═════ Material for this exercise
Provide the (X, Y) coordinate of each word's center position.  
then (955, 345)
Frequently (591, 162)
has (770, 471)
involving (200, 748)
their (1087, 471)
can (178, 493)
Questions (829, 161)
══════════
═════ Material for this exercise
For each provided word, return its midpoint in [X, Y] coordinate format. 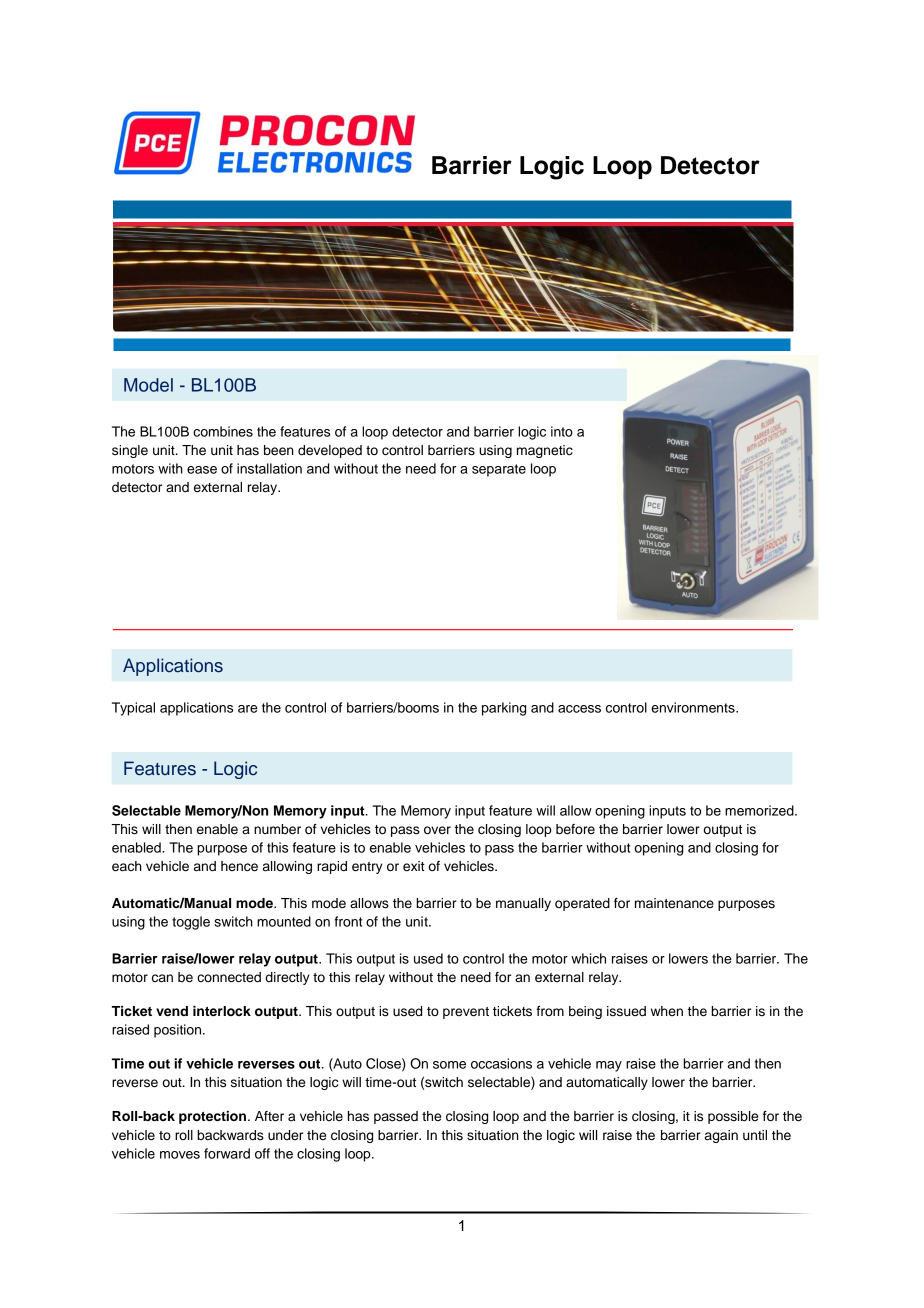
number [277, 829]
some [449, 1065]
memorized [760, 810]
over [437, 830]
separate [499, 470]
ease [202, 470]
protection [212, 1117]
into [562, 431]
══════════
═════ Material for this exercise
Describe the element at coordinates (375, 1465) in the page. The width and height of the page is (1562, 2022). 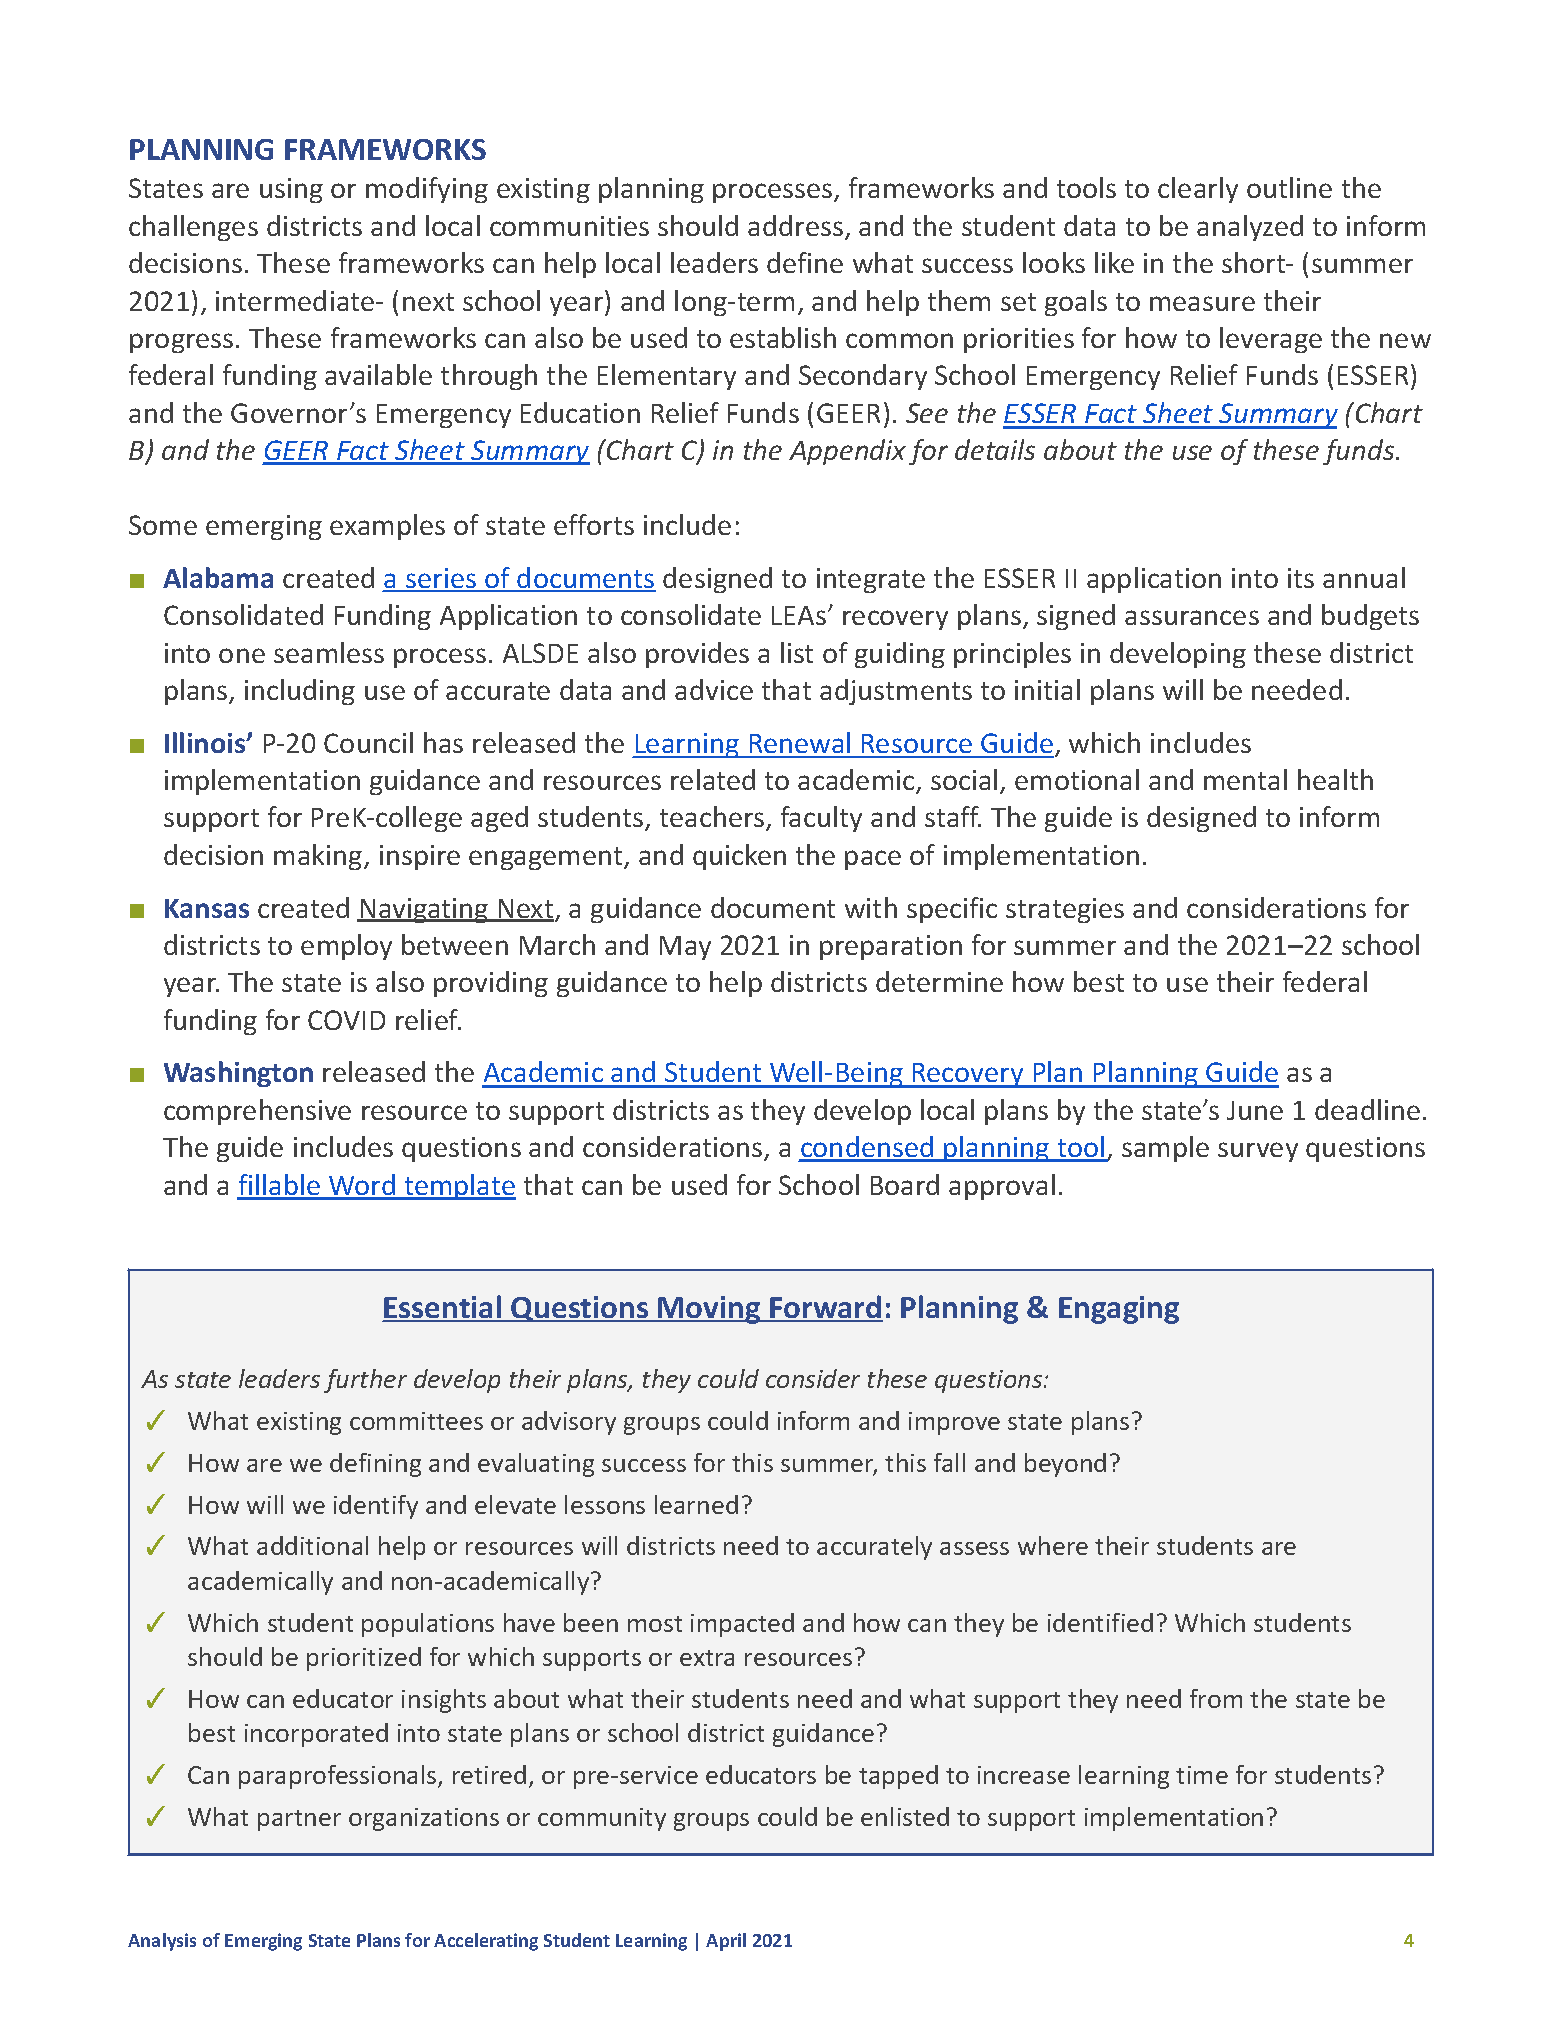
══════════
Problem details >>
Copy out, word for word, the data starting with the line containing "Provide the (X, Y)" and going on through the line containing "Questions (829, 161)", including both of those lines.

The result >>
Provide the (X, Y) coordinate of each word's center position.  
then (955, 345)
Frequently (591, 162)
has (770, 471)
involving (200, 748)
their (1087, 471)
can (178, 493)
Questions (829, 161)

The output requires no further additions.